Autre signe avant-coureur de régression, un communiqué interne du Parti datant de 2013 interdisait de prôner ce qui était décrit comme des valeurs libérales occidentales, telles que la démocratie constitutionnelle et la liberté de la presse.

« Il traitait ces idéologies comme hostiles, alors que dans les années 1980, nous pouvions en discuter et publier des livres à leur sujet », a déclaré Gao Yu, un journaliste indépendant basé à Pékin qui était soit en prison, soit en résidence surveillée entre 2014 et 2020 pour avoir prétendument divulgué le document.

« Dans une société normale, les intellectuels peuvent remettre en question les erreurs du gouvernement. Sinon… n’est-ce pas la même chose qu’à l’époque de Mao ? », a-t-il demandé, en référence au fondateur de la Chine communiste, Mao Zedong.

Aujourd’hui, Gao, 78 ans, subit la surveillance des médias sociaux, n’a pratiquement aucun revenu et ne peut pas passer d’appels à l’étranger ni rencontrer ses amis.

« Nous sommes tous comme des grains de maïs broyés par la meule du village », dit-elle.

Gao et ses pairs sont remplacés par des universitaires célèbres qui répètent comme des perroquets l’idéologie nationaliste belliciste, tandis que d’autres ont été contraints de quitter leur poste ou sont surveillés par leurs étudiants.

« Une sorte de culture de la délation a fleuri dans le domaine intellectuel chinois au cours de la dernière décennie », a déclaré Wu Qiang, ancien professeur de sciences politiques à Tsinghua et critique du Parti.

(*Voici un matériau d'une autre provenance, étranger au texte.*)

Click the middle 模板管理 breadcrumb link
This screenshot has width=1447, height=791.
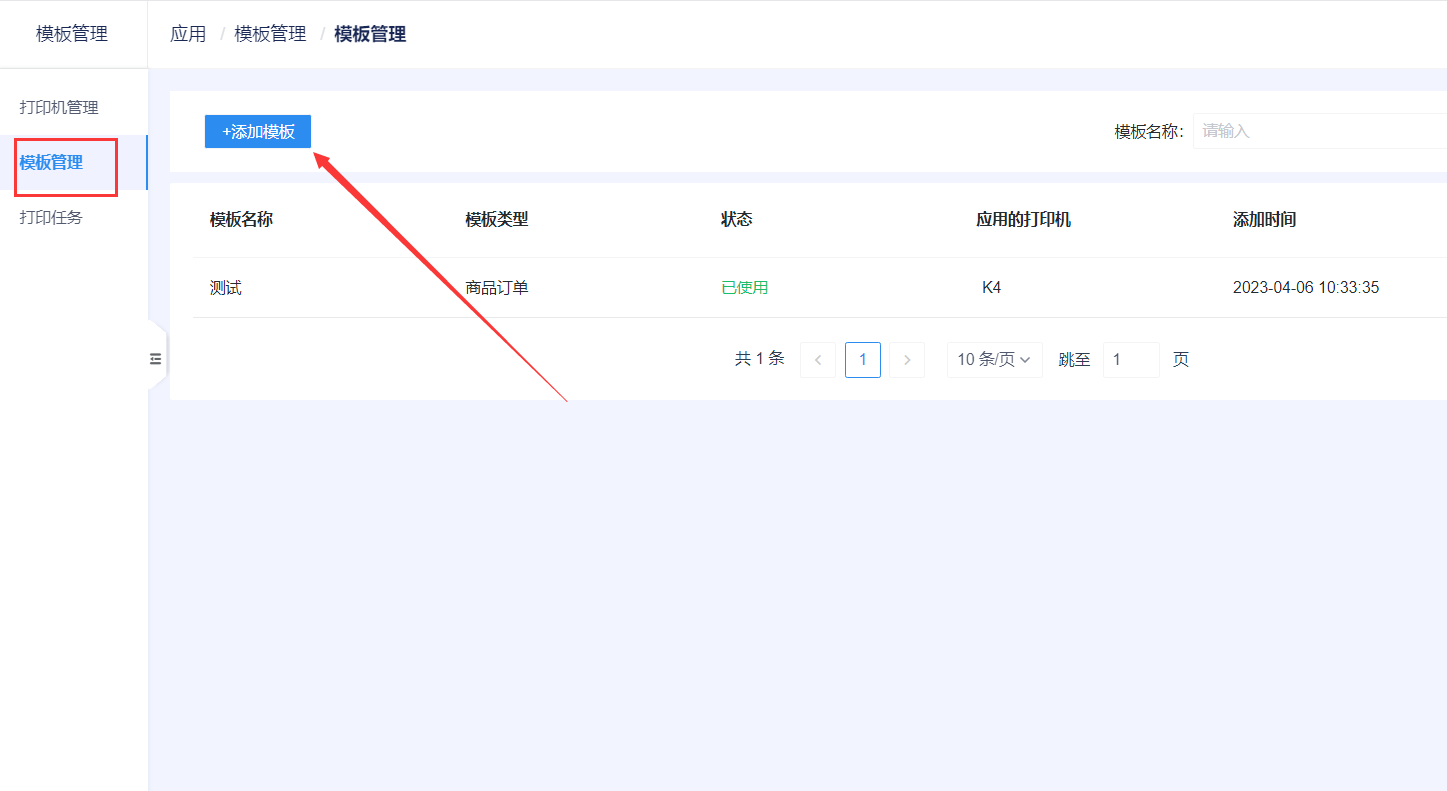tap(270, 34)
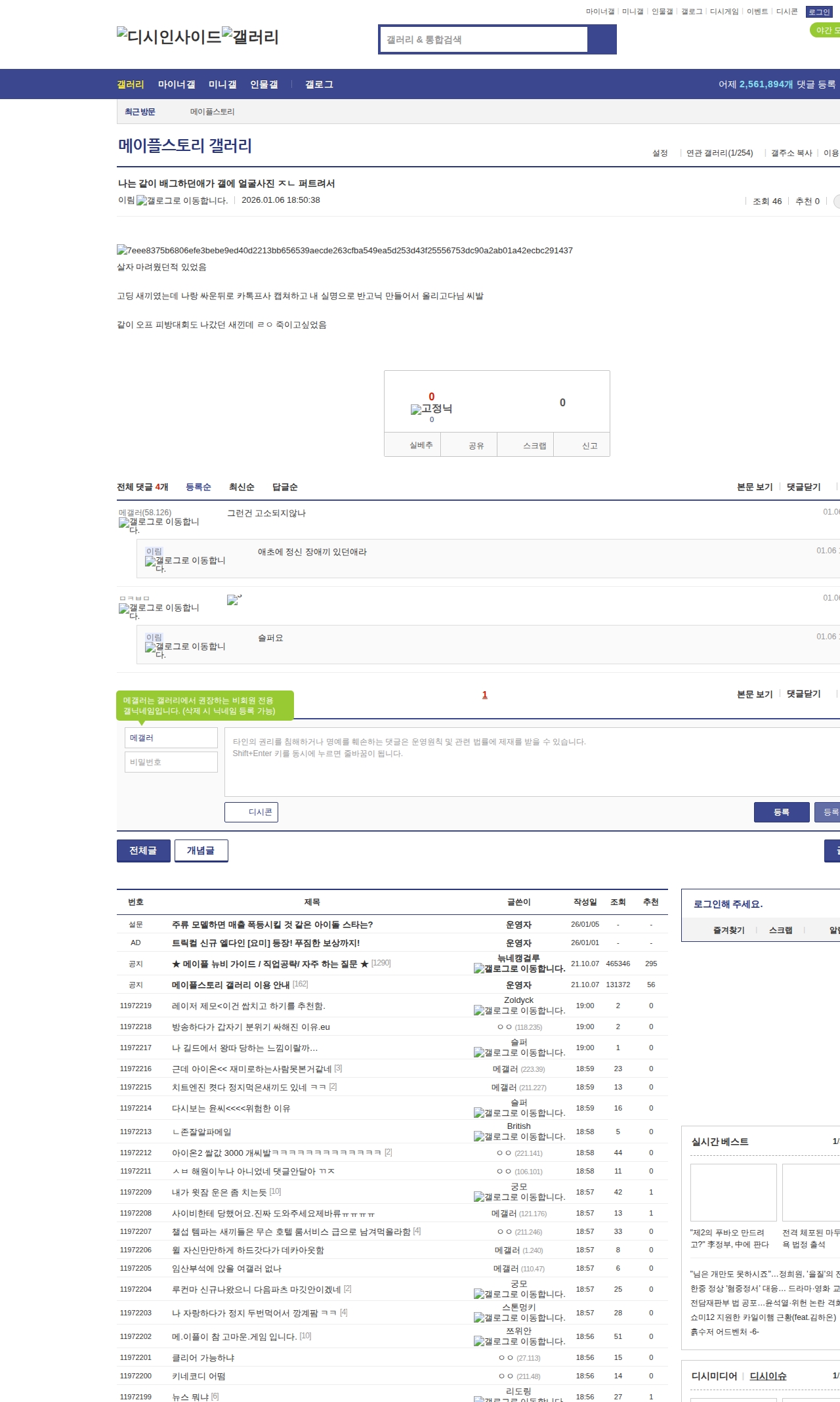This screenshot has height=1402, width=840.
Task: Select the 개념글 tab above the post list
Action: [201, 851]
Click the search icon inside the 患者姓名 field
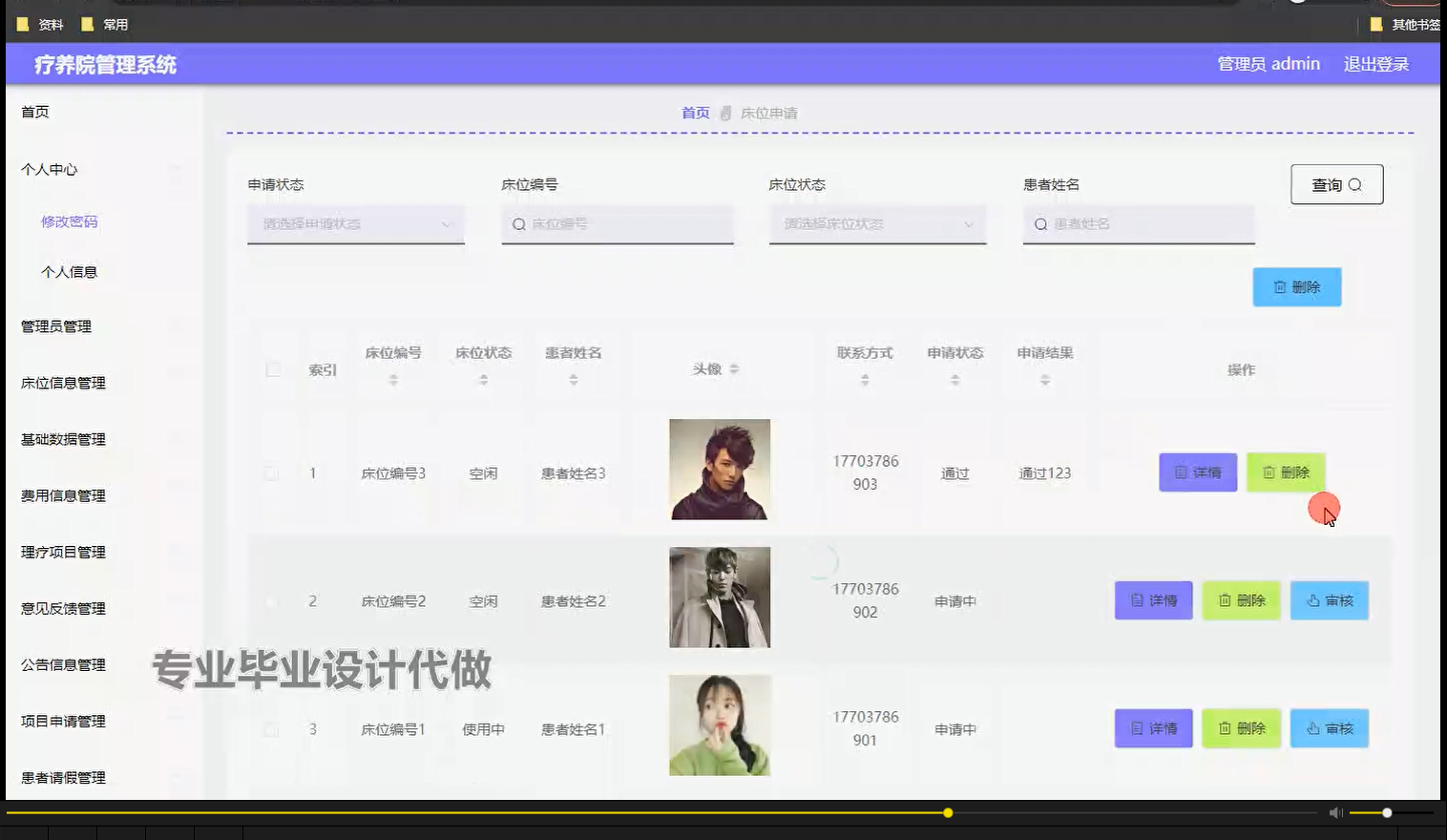This screenshot has height=840, width=1447. (1039, 224)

« Les étudiants sont devenus des censeurs révisant chaque phrase de leur professeur, au lieu d’apprendre par la discussion mutuelle. »

Face à ce climat de plus en plus dur, de nombreux militants ont fui la Chine ou mis leur travail en suspens.

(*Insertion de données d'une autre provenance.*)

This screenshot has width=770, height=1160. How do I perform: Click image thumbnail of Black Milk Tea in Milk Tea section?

Seule une poignée d’entre eux persévèrent, malgré l’hostilité croissante, notamment le harcèlement en ligne.

« Peut-être qu’en ce moment nous sommes au fond d’une vallée… mais les gens continuent inlassablement à s’exprimer », a déclaré Feng Yuan, fondatrice du groupe de défense des droits des femmes Equity.

Pour d’autres, comme l’organisation environnementale worker, il s’agit d’une « guerre ingagnable » contre les trolls nationalistes qui prétendent que tout le personnel des ONG est « anti-chinois et a subi un lavage de cerveau par l’Occident ».

« Cela me donne l’impression que tous mes efforts ont été gaspillés », ont-ils déclaré.

Les amis de Charles, Huang Xueqin, défenseur de #MeToo, et Wang Jianbing, militant syndical, sont détenus sans procès depuis plus d’un an pour subversion.

Il pense que les autorités considéraient leurs rassemblements de jeunes militants comme une menace – et le seuil des poursuites s’abaisse.

« Le gouvernement s’en prend désormais aux personnes qui font du militantisme à petite échelle, subtil et discret », a-t-il déclaré.

« Ils ont fait en sorte qu’il n’y ait pas de nouvelle génération de militants ».

BizChine est un site d’information sur la Chine.